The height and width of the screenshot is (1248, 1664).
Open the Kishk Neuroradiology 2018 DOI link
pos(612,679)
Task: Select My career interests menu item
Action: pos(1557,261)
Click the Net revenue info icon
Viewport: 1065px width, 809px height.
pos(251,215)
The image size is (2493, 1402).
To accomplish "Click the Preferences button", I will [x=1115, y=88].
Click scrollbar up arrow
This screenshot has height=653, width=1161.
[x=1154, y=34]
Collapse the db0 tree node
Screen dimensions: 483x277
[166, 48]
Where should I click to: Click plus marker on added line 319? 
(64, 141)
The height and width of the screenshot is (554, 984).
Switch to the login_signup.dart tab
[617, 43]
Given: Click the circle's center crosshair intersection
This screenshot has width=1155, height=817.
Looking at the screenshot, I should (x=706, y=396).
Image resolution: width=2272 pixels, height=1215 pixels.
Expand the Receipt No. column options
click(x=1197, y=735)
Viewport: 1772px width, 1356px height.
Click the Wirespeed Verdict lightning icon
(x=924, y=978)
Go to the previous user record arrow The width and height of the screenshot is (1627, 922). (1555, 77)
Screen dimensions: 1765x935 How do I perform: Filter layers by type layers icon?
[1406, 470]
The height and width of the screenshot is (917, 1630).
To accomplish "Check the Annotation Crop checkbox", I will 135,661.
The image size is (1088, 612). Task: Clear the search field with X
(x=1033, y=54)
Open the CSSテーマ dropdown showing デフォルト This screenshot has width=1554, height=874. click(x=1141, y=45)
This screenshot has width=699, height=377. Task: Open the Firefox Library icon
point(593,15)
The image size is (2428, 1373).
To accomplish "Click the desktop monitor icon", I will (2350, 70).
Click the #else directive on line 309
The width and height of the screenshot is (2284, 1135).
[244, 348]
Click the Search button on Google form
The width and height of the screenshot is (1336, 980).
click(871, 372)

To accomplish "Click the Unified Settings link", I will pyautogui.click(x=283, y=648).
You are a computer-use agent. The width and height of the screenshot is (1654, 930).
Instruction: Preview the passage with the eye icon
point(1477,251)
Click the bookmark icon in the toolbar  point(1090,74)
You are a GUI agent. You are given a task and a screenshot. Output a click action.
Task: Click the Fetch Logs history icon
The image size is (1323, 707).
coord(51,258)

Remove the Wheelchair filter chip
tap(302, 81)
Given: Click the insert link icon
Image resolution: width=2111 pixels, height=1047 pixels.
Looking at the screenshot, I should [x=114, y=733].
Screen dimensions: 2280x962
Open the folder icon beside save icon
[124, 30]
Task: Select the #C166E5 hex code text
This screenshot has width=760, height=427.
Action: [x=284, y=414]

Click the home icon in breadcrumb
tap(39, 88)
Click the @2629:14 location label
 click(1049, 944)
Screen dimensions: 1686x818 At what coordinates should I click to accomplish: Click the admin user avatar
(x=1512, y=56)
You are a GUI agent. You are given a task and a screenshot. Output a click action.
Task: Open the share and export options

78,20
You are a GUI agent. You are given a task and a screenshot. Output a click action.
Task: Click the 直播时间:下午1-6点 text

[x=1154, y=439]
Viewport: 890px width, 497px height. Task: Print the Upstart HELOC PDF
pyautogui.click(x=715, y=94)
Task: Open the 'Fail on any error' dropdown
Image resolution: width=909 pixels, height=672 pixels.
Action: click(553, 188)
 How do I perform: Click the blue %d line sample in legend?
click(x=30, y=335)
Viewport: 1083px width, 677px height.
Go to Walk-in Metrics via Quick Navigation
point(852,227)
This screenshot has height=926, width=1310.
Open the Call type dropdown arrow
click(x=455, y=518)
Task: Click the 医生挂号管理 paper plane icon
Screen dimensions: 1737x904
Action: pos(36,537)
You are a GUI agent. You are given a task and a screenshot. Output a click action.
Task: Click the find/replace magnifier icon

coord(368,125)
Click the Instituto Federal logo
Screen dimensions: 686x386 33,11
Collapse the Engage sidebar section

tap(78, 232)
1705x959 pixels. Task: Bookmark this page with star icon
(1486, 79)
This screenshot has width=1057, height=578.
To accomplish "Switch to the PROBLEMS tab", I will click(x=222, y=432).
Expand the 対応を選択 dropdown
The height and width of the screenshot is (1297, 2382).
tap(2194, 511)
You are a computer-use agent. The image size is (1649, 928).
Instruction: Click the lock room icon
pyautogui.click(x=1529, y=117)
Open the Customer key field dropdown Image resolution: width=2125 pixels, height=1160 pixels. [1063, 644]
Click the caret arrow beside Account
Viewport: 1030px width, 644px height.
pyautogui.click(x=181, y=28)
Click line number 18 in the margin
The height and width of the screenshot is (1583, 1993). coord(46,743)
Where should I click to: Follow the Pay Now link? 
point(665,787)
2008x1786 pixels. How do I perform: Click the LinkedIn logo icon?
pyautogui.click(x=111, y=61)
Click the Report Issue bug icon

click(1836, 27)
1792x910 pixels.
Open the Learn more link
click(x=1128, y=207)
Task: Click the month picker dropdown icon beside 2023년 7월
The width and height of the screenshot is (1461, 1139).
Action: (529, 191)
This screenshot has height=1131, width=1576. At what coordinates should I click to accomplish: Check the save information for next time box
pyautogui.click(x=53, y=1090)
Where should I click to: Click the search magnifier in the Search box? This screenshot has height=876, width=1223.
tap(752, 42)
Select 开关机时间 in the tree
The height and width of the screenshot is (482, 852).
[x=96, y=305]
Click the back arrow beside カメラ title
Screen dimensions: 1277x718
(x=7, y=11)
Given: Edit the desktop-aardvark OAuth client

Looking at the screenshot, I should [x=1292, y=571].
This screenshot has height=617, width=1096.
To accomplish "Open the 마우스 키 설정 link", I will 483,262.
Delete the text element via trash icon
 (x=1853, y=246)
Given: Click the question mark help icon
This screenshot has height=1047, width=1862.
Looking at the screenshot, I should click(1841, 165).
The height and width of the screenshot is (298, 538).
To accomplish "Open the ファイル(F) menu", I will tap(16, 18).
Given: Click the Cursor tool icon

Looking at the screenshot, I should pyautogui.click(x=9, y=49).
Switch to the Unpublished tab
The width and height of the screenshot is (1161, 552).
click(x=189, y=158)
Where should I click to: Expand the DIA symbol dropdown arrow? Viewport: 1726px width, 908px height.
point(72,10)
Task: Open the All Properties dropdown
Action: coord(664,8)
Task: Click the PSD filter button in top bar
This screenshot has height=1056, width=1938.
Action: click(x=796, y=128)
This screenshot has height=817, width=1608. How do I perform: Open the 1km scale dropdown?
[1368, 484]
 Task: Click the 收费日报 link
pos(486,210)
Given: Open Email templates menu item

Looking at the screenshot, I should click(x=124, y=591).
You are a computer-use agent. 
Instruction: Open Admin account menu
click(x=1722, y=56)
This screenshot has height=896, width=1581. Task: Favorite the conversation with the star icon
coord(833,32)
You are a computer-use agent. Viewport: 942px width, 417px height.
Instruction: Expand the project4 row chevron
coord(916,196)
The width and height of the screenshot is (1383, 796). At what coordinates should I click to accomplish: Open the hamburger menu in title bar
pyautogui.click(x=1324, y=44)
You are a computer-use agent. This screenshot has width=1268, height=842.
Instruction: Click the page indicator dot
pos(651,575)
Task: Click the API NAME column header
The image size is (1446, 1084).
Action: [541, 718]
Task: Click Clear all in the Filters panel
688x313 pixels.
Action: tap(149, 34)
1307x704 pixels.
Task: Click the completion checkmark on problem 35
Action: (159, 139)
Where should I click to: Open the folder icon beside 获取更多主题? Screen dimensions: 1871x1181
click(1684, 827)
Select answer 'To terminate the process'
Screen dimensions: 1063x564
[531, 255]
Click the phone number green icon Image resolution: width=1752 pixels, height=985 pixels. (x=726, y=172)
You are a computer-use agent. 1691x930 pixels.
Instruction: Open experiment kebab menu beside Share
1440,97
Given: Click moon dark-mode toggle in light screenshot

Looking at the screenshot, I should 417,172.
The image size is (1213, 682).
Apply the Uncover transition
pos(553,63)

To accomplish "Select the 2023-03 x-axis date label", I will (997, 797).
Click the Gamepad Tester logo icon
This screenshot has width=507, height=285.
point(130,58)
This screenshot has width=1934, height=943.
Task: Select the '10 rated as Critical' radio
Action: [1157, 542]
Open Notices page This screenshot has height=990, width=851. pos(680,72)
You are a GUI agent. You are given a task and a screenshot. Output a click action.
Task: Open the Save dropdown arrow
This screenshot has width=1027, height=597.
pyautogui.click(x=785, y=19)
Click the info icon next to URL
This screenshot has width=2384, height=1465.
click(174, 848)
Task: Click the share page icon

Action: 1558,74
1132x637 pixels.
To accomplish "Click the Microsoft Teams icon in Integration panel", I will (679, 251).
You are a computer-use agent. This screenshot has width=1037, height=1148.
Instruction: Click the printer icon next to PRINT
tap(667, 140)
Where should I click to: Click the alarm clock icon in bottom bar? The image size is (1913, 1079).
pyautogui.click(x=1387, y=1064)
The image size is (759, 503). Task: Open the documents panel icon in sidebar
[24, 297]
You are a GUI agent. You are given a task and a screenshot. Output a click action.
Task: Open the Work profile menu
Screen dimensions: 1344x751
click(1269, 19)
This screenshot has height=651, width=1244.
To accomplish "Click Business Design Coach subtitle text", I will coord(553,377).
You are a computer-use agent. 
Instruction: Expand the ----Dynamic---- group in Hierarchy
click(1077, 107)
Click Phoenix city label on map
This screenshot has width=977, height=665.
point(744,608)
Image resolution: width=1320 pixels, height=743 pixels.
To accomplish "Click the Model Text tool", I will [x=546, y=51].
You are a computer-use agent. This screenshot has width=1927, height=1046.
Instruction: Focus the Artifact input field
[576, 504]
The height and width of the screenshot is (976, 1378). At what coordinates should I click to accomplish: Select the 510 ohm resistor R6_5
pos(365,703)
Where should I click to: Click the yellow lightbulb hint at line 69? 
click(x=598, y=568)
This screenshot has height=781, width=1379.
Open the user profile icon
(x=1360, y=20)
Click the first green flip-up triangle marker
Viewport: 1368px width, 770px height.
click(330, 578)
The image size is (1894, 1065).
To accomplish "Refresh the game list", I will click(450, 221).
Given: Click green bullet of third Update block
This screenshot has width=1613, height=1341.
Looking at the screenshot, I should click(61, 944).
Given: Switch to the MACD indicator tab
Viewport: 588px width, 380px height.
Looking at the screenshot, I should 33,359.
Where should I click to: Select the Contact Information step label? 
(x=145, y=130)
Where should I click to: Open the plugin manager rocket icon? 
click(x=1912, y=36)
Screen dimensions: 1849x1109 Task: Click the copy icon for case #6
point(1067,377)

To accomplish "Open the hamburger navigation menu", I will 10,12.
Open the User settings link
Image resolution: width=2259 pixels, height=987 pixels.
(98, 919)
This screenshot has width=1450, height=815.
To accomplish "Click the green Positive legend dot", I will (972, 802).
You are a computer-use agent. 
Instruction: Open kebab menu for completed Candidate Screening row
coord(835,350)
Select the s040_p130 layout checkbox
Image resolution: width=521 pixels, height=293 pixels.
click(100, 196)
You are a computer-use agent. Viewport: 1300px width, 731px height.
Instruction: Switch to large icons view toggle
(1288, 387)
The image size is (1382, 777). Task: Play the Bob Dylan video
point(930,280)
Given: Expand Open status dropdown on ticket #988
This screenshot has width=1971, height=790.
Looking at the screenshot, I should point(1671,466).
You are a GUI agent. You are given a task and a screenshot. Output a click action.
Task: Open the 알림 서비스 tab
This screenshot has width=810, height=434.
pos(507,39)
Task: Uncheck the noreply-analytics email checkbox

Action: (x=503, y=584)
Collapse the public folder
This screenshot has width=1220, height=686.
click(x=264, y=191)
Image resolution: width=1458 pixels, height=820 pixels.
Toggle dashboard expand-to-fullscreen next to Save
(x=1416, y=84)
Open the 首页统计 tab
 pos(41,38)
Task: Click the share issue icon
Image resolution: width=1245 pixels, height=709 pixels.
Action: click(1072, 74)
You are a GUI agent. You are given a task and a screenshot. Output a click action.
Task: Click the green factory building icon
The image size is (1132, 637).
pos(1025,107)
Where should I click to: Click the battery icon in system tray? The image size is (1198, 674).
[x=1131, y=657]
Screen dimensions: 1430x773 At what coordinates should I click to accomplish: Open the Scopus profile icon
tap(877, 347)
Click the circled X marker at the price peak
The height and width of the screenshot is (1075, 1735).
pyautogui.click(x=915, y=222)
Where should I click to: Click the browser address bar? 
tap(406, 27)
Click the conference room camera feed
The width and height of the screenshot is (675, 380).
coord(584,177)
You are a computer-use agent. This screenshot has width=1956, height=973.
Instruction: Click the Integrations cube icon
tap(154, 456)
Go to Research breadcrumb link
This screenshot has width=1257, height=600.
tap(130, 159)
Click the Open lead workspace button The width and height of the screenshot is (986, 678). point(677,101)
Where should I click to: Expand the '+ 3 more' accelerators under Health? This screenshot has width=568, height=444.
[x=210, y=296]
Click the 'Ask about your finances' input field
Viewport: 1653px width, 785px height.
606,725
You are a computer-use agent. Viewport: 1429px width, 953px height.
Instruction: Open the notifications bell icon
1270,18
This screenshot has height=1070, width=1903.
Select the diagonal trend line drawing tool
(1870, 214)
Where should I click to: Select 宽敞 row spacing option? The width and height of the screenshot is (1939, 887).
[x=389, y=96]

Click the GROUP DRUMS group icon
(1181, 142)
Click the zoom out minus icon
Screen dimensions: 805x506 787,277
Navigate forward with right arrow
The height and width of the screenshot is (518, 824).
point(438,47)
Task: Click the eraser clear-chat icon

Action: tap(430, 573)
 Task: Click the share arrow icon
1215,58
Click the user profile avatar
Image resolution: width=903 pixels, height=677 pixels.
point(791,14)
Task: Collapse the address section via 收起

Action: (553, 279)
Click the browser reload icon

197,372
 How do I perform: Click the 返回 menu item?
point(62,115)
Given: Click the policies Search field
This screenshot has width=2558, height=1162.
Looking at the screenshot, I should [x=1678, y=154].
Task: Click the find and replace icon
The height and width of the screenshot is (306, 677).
· · · · ·
PROBLEM DESCRIPTION:
Every line from the line containing "Apply the Uncover transition" through the line containing "Click the Gamepad Tester logo icon" in the records above must be retyped exactly. Leave out the rest.

SOLUTION TO THIS TASK:
Apply the Uncover transition
pos(553,63)

To accomplish "Select the 2023-03 x-axis date label", I will (997, 797).
Click the Gamepad Tester logo icon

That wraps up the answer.